Tuesday, November 04, 2008

Where Has All The Money Gone?

I've been watching the vid of yesterday's Treasury Select Committee, featuring Chancellor Darling, Governor King, and Lord FSA Turner - or See No Blame, Hear No Blame and Take No Blame, as Committee member Michael Fallon christened them.

The novel feature of this hearing was that we members of the public had been invited to send in questions, and 5000 of us had done just that: Committee Chair John McFall had a great stack of them on the desk in front of him.

The first one he read out was from a Ted Wooton, and it's one we've heard several times in recent weeks: “Where has all the money gone?” Actually, Mr Wooton also wanted to know something else - who are the winners and who are the losers?

Needless to say, he got no direct answer. But the responses from Darling and King told him and us all we needed to know, with Darling burbling that the banks are being charged for using taxpayers' funds (yeah, like about threepence per billion), and Governor King claiming that long-term, taxpayers might actually make money from the bank bail-out.

It's whistling in the dark - history tells us taxpayers are going to be big losers.

As we blogged here, the IMF's analysis shows that worldwide since 1970, taxpayer losses in banking failures have averaged 13.3% of GDP. In terms of the UK today that would mean a total loss of around £200bn. And even if we get away with the light scale of damage sustained by Scandinavian taxpayers in the 90s Nordic banking crisis, UK taxpayers will still take a £50bn hit.

Of course, there are other losers: bank shareholders, small businesses, and foreclosed mortgagees all spring to mind. But it's taxpayers who will take the biggest whack, and Darling/King/Turner know it.

As for where the money went, we can all think of winners. Bankers, hedge fund managers, private equity guys, property developers, estate agents, buy-to-let landlords, lawyers - they all took a slice, although their futures do look a lot less rosy now. And in truth, anyone who consumed on the back of overly-cheap credit also took a slice, although again, they may now be wishing they hadn't.

The problem is we can't simply get the money back again. It's gone. Puff!

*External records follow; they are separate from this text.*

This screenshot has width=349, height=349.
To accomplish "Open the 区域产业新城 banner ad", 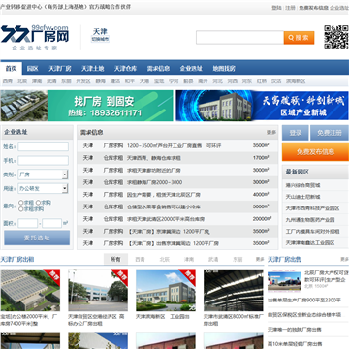I will (263, 106).
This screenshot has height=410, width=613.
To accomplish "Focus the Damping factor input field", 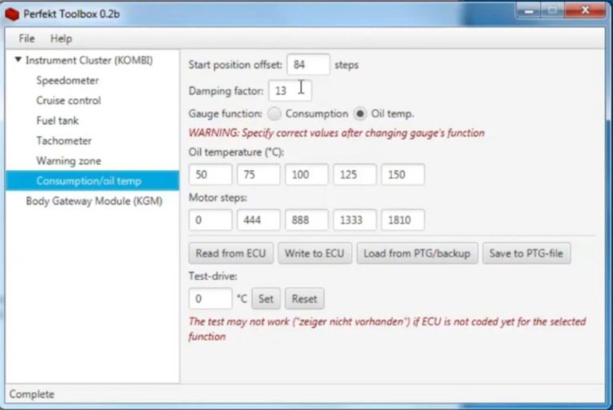I will pyautogui.click(x=289, y=91).
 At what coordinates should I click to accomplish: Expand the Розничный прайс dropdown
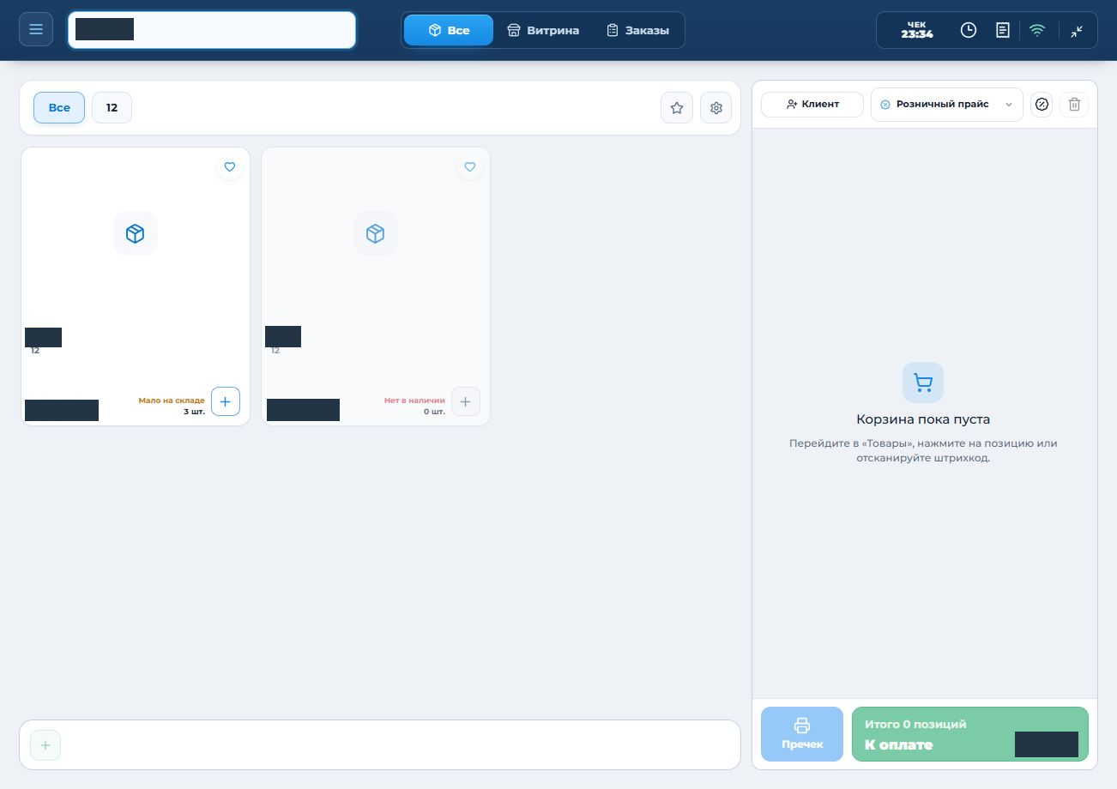pyautogui.click(x=947, y=105)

Yes, some of it was invested in stuff that may pay back over the long-haul (eg bricks and mortar). But much of it was simply consumed - great while it lasted, but now just a fond memory (witness those massive UK and US current account deficits laden with goodies from the East). Truly, truly, I say unto you, we have wasted our substance on riotous living.

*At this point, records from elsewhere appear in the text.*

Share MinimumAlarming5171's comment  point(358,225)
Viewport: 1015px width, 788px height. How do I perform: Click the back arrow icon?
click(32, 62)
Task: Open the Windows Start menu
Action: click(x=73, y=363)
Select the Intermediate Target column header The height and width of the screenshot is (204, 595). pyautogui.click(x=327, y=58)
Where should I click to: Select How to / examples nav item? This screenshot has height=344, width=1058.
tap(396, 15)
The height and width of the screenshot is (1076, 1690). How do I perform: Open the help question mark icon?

Except of course, not all of us did.

The people who should be seriously hacked off with this wholesale and costly nationalisation of private debt are those who didn't gear themselves up to the eyeballs during the fat years. Because they are now facing the sacrificial taxation of their own savings in order to refurnish a table stripped bare by prodigals.

We suspect Mr Wooton understands that only too well.